Ya nos estamos acostumbrado a que muchos de los asuntos relacionados con los Sucesos generen polémica. La causa la tengo clara. No se debe a lo que pasó, sino a lo que con lo que pasó queremos conseguir, demostrar o exponer. Además, lo mismo que el que protesta se está decatando, el que calla otorga. Es verdad que este affaire no ha alcanzado las dimensiones de otras veces, pero sí ha tenido, al contrario que las otras, la participación activa de gente del pueblo.

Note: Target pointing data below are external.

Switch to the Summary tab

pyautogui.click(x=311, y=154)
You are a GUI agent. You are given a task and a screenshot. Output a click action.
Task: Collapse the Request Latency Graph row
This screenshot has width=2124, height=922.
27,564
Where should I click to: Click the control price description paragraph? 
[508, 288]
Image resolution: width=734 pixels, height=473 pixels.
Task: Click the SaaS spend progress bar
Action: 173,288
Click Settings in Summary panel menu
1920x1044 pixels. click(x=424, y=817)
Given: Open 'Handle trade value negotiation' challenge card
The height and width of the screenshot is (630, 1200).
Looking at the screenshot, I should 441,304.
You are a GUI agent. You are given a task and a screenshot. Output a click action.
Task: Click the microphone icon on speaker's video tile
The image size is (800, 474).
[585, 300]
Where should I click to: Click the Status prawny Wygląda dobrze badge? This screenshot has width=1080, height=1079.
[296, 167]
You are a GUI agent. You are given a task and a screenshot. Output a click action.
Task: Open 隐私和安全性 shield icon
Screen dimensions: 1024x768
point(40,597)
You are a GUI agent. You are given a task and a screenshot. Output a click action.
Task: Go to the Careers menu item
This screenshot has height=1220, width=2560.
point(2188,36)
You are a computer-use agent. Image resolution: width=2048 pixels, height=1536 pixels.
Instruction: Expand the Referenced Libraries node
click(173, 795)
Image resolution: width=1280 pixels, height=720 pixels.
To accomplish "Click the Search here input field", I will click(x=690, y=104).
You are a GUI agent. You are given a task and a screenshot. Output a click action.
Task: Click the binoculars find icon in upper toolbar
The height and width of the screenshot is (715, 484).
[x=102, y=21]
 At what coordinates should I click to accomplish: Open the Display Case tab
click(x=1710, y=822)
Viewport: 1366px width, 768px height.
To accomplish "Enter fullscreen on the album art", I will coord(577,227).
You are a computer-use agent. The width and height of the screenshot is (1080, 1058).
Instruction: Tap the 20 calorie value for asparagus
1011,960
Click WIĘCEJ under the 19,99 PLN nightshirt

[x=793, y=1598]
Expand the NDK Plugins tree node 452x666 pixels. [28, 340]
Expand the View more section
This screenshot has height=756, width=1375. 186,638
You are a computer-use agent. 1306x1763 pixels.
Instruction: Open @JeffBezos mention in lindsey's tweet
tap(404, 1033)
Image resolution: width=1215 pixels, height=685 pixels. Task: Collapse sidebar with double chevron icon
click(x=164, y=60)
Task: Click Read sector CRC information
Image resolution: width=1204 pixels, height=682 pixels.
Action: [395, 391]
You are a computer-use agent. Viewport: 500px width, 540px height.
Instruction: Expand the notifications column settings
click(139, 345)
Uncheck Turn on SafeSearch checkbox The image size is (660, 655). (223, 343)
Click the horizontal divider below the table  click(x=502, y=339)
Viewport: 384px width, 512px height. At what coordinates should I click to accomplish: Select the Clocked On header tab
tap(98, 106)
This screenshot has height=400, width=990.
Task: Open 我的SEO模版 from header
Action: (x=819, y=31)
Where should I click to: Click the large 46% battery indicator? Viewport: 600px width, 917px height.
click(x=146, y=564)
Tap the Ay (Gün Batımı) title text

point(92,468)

Me ha dicho un pajarito que de las dos grandes polémica recientes hay muchísimos documentos en la exposición de Casas Viejas desde Casas Viejas que se puede ver en el IES Casas Viejas desde el 24 al 30 de Marzo. De un análisis de ambas polémicas podemos sacar conclusiones muy relevantes. Aunque aparecen en distintos momentos coinciden en que las dos se dan en épocas trascendentales, lo que se denomina momentos históricos, de crisis o de cambio. La primera coincidió con el proyecto Benalup 2000 y el intento de aprovechar los recursos endógenos para afrontar la nueva etapa de muncipio independiente y la segunda con el desarrollo exógeno de un turismo de alta calidad y como complemento de la oferta de golf que se estaba implantando en el pueblo. Algún día me extenderé en aquel fallido proyecto de Benalup 2000, sobre todo, para dejar muy claro que su principios ideológicos eran tan clásicos, que siguen siendo válidos en la actualidad. Sobre la polémica de Utopía, aunque está demasiado reciente para juzgarla, creo que es un ejemplo claro de lo que puede pasar cuando no tenemos suficientemente estudiado, valorado y protegido nuestro patrimonio histórico. Por tanto, podemos sacar una conclusión importante; tenemos que aprender de nuestros errores, para no volverlos a repetir en el futuro.